Innovation Interview with Scott Cook of IntuitThis is the first of a series of video and text interviews with innovation leaders at a range of companies that are seeking to create innovation excellence in their organizations. This interview, and many others with innovation leaders from trailblazing organizations around the globe, will build upon the foundation of the research and findings contained in my first book – Stoking Your Innovation Bonfire – and will form part of a case study on Intuit for my next publishing effort. This effort will be a highly collaborative and interactive endeavor looking at what is required to make innovation a deep capability in successful organizations.
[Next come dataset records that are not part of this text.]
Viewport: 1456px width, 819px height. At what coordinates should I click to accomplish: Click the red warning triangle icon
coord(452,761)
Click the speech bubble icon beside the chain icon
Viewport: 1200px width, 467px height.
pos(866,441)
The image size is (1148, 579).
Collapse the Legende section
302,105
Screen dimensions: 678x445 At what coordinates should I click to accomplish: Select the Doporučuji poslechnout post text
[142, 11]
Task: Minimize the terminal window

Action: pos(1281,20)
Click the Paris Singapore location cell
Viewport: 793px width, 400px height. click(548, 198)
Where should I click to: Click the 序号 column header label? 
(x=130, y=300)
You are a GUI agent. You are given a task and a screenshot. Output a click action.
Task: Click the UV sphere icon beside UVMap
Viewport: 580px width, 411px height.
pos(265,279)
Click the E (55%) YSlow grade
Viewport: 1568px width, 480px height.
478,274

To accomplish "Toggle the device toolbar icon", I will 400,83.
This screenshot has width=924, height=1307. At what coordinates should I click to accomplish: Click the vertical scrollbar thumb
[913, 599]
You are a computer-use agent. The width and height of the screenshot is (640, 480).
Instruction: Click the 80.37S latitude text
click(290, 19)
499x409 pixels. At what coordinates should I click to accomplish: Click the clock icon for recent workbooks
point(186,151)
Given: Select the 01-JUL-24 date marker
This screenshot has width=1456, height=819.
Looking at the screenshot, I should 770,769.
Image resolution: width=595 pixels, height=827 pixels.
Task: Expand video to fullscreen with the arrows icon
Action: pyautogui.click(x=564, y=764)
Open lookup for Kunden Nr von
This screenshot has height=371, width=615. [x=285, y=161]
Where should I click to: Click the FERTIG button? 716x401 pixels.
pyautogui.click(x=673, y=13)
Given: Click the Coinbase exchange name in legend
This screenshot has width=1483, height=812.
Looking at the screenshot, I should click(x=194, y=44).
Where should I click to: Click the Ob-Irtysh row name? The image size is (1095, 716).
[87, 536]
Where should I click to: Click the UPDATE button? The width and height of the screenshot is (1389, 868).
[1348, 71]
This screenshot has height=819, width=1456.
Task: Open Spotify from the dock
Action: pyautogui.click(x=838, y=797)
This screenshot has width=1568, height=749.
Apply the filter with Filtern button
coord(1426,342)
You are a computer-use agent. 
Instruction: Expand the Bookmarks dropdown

If you think your organization is doing some really great work to create innovation excellence in your organization, please contact me.

I am excited to present the first innovation interview in this video interview series examining some of the topic surrounding the development of a deep innovation capability. I had the opportunity to interview Scott Cook, Co-Founder and Chairman of Intuit, at The Economist’s “Innovation 2011: Entrepreneurship for a Disruptive World” event in Berkeley, CA. In this video Scott talks about some of the key factors required in helping an organization become excellent at innovation. Below you will find the video and a written transcript.

Here is the innovation interview transcript:

Hello everyone this is Braden Kelley of Blogging Innovation. here with Scott Cook the founder of Intuit. Scott, I would really like to ask you about innovation and building innovation as a deep capability within the organization and as you started Intuit and as you look to grow and make it a successful company, what are some of the key things that you tried to do to help make innovation a capability in a continuous possibility for the organization.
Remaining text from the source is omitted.